Tarea indicada 1
Responde con datos del fragmento:
(a) ¿En qué ocasión pronunció Benedicto XVI la homilía que se cita?
(b) ¿Qué calificativo le dieron varios medios a la afirmación del Papa?
(c) ¿En qué emisora trabajan los colegas que se mencionan?
Tarea indicada 2
Resume el fragmento en dos oraciones.

Fragmento del texto
________________________________________
Nada más llegar a casa, encuentro la preciosa homilía de Benedicto XVI en la apertura del Sínodo sobre la Eucaristía, con su diagnóstico certero sobre el mundo moderno: “queremos poseer el mundo de manera ilimitada, Dios nos estorba y hacemos de Él una simple frase devota, o lo desterramos de la vida pública… Pero donde el hombre se convierte en el único dueño del mundo y en propietario de sí mismo, no puede haber justicia”. Varios medios han tildado esta afirmación, tan evangélica y tan realista, de apocalíptica, cuando se trata de una lectura inteligente de la historia del mundo, y especialmente del siglo que acabamos de dejar atrás. Es una advertencia especialmente adecuada para esta hora que nos toca vivir, aunque provoque sarpullido a los bienpensantes de turno.

Al regresar de este cruce de caminos en el corazón de Europa, me acojo a las últimas palabras del Papa, que hablan de la promesa de Dios que no defrauda. “Si permanecemos unidos a Cristo daremos fruto también nosotros”, ha dicho Benedicto XVI: lo he visto estos días en las comunidades cristianas que he visitado, en los testimonios de obispos, sacerdotes y laicos, en la alegría sencilla del pueblo fiel, en el trabajo de evangelización de mis colegas de Radio PROGLAS. El grito de las piedras de Praga quedaría mudo sin una carne que les prestara su voz. Y esa carne, aunque débil según la medida del mundo, vive en medio de nosotros; es la misma que resistió el invierno comunista, y es hoy la esperanza de esta Europa desorientada y cansina que necesita una nueva primavera.
________________________________________
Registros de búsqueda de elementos
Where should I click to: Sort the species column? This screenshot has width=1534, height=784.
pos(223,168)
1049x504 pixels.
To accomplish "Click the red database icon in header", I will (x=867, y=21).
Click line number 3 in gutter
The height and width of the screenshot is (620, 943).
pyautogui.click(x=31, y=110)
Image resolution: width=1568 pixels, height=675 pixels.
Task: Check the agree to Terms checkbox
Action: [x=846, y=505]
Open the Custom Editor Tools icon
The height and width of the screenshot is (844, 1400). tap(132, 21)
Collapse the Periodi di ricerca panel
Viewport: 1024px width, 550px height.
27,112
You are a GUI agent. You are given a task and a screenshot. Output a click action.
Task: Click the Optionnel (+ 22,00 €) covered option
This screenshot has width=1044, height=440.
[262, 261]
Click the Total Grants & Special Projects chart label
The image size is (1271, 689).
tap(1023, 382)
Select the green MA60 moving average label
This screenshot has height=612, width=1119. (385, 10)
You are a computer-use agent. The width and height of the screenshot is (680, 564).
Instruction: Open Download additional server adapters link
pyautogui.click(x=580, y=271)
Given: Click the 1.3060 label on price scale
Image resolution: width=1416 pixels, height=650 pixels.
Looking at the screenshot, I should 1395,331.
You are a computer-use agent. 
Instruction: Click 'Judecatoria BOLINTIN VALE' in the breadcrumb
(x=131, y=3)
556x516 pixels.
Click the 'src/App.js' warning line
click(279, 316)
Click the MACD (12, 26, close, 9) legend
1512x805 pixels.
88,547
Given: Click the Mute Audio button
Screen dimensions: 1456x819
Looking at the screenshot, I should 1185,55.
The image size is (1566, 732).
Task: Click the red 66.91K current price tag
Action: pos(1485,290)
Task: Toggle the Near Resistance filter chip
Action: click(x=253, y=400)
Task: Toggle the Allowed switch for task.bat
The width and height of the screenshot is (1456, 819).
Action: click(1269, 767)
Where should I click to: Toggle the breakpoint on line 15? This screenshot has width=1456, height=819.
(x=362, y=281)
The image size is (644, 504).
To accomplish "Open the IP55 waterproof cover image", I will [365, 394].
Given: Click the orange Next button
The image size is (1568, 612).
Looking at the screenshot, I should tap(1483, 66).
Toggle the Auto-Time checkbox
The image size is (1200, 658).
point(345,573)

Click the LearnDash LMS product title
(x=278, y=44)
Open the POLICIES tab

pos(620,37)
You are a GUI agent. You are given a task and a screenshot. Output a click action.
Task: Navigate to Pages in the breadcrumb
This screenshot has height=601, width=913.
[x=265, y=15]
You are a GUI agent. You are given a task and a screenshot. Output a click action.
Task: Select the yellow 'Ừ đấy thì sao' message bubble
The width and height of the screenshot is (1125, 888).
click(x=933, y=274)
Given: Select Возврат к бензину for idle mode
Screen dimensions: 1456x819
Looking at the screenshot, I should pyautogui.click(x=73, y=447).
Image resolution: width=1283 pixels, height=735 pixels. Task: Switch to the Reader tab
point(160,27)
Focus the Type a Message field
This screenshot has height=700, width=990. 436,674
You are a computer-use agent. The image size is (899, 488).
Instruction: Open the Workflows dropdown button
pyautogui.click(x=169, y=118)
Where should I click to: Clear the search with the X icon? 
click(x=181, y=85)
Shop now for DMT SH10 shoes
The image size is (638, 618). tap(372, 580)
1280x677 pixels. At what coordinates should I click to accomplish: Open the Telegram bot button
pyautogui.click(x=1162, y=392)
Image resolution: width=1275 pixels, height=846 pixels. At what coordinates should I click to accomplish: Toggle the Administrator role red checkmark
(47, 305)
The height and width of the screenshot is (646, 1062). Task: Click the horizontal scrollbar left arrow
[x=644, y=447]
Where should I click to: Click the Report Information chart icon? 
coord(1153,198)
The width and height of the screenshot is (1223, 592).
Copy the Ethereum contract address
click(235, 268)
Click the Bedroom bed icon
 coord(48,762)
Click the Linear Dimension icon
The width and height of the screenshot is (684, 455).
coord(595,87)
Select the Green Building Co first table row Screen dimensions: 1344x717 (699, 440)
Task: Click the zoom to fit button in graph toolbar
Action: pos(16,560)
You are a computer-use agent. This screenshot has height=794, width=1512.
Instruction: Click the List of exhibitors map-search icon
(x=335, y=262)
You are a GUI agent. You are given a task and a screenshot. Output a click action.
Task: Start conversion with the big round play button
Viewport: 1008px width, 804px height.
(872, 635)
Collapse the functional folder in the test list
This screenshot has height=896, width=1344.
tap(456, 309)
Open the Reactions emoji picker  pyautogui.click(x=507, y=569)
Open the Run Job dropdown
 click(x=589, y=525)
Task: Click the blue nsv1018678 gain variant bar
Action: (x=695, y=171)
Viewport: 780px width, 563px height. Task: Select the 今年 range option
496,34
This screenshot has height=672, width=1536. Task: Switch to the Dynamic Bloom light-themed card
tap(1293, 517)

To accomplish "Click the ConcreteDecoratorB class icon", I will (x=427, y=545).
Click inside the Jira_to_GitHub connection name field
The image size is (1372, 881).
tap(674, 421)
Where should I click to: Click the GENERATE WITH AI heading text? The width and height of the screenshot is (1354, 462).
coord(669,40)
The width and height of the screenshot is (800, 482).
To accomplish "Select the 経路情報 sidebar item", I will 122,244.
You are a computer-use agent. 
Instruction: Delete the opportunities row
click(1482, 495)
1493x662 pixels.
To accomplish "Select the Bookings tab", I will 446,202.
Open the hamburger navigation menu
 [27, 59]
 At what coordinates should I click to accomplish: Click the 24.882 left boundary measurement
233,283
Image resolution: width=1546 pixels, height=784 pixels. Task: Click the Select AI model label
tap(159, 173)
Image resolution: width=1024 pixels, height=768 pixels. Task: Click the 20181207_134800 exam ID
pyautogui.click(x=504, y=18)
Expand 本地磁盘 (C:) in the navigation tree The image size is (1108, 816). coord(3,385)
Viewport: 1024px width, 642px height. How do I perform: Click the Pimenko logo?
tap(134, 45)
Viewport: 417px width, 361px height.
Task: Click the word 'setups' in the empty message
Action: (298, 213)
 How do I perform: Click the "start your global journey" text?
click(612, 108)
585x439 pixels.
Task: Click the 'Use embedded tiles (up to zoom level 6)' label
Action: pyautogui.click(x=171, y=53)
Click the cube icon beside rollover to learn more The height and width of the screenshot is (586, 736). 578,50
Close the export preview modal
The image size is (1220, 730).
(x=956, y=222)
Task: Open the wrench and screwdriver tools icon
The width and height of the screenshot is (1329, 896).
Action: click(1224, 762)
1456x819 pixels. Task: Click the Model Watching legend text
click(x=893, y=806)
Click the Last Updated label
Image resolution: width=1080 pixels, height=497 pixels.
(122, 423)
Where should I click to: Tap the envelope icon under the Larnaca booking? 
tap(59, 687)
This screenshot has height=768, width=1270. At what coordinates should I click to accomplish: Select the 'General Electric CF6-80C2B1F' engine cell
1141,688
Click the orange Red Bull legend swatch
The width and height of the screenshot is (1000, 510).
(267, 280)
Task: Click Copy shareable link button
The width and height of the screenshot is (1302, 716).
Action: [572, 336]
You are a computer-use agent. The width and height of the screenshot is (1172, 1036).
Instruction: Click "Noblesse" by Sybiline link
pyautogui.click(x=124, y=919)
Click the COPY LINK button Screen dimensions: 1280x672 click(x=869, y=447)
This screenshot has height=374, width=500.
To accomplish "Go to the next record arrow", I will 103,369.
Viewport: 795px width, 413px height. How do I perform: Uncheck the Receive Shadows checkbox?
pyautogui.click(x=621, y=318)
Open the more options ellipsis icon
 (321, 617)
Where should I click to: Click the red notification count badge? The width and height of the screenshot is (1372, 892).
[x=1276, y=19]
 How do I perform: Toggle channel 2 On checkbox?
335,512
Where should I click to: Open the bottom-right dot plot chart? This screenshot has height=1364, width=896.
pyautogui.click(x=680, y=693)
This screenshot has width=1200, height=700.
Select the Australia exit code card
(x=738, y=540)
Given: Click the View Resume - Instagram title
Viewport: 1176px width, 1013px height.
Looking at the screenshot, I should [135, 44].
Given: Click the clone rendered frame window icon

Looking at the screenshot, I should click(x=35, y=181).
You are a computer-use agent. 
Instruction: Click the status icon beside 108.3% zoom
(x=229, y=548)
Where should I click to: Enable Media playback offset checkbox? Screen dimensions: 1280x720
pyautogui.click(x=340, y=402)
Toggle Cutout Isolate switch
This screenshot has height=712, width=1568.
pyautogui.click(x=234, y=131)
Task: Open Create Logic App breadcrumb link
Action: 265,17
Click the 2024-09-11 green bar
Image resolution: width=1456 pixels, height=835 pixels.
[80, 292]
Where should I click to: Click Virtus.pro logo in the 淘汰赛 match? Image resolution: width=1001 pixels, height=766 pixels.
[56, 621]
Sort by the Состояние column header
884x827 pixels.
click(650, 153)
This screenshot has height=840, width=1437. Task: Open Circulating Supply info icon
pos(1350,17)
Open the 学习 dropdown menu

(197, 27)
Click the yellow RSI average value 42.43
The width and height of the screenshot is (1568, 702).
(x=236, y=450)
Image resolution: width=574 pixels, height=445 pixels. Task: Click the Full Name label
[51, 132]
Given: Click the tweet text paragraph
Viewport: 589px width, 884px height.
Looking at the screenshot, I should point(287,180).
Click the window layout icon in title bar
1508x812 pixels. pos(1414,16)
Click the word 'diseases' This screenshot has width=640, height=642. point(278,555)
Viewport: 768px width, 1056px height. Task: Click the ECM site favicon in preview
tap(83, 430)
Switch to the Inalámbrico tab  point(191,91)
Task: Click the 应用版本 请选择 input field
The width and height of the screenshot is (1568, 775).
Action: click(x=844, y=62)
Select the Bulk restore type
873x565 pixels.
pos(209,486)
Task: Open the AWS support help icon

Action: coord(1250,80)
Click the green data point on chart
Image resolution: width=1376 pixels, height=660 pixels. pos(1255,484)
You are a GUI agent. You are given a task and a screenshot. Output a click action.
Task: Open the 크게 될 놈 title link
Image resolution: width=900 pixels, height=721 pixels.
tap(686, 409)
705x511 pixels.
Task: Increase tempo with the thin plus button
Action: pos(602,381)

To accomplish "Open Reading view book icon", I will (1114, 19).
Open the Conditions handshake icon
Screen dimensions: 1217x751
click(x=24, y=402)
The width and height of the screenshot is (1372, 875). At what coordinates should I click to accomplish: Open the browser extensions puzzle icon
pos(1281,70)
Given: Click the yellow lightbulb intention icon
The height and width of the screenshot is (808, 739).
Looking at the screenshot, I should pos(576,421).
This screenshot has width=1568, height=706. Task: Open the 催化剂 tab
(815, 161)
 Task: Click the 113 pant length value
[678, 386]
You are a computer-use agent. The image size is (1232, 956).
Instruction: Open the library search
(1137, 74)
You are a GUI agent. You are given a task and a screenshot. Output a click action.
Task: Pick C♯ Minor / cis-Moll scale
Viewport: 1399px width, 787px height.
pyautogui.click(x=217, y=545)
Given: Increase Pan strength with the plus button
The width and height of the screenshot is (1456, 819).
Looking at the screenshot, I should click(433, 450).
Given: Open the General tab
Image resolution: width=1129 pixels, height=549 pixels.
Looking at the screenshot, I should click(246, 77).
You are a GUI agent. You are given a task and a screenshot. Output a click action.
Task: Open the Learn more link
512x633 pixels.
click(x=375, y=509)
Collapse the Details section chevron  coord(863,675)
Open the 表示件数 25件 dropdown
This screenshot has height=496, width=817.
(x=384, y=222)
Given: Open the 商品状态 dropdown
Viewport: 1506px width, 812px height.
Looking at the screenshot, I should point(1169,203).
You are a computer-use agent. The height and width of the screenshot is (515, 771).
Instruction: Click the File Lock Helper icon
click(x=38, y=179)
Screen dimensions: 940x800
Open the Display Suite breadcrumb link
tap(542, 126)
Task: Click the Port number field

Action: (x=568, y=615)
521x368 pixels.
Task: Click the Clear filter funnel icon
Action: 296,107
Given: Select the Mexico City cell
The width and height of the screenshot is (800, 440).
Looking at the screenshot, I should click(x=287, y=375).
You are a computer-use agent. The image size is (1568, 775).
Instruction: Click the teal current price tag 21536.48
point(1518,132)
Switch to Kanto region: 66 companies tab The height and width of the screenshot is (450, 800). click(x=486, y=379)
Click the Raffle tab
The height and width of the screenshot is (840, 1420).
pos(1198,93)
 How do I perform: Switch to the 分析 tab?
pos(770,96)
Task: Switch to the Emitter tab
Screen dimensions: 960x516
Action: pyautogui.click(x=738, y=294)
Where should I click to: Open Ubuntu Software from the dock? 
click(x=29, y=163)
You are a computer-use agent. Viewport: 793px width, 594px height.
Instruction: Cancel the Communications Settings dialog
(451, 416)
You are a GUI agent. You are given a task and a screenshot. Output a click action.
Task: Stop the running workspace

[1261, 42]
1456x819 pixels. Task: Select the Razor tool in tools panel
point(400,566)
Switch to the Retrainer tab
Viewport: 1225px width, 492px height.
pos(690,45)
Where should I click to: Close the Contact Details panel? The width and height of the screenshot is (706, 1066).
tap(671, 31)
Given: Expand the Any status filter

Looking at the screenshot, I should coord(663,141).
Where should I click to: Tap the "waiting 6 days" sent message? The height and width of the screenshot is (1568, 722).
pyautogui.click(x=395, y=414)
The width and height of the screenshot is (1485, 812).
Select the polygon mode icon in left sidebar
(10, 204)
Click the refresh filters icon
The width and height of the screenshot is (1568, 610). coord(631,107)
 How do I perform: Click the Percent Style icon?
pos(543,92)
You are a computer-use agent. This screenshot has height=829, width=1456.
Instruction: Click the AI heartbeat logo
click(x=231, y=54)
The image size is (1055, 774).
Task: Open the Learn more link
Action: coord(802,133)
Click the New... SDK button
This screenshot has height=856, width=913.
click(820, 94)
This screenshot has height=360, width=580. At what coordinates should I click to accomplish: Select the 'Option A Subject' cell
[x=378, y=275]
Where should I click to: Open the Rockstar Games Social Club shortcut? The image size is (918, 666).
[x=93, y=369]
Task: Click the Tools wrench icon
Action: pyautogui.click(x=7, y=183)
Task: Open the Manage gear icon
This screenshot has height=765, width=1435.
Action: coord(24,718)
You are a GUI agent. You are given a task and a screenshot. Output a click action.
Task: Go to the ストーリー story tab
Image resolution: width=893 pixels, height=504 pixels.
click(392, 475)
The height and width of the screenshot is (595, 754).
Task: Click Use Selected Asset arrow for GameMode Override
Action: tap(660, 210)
________________________________________
Resultado 1
(a) En la apertura del Sínodo sobre la Eucaristía.
(b) La calificaron de apocalíptica.
(c) En Radio PROGLAS.

Resultado 2
El fragmento elogia la homilía de Benedicto XVI en la apertura del Sínodo sobre la Eucaristía, cuyo diagnóstico sobre el mundo moderno varios medios tildaron de apocalíptico, aunque allí se defiende como una lectura inteligente de la historia y una advertencia adecuada para estos tiempos. Al regresar de un viaje por el corazón de Europa, se afirma haber visto en las comunidades cristianas visitadas el fruto de permanecer unidos a Cristo, y se presenta a ese pueblo fiel, que resistió el invierno comunista, como la esperanza de una Europa desorientada y cansina.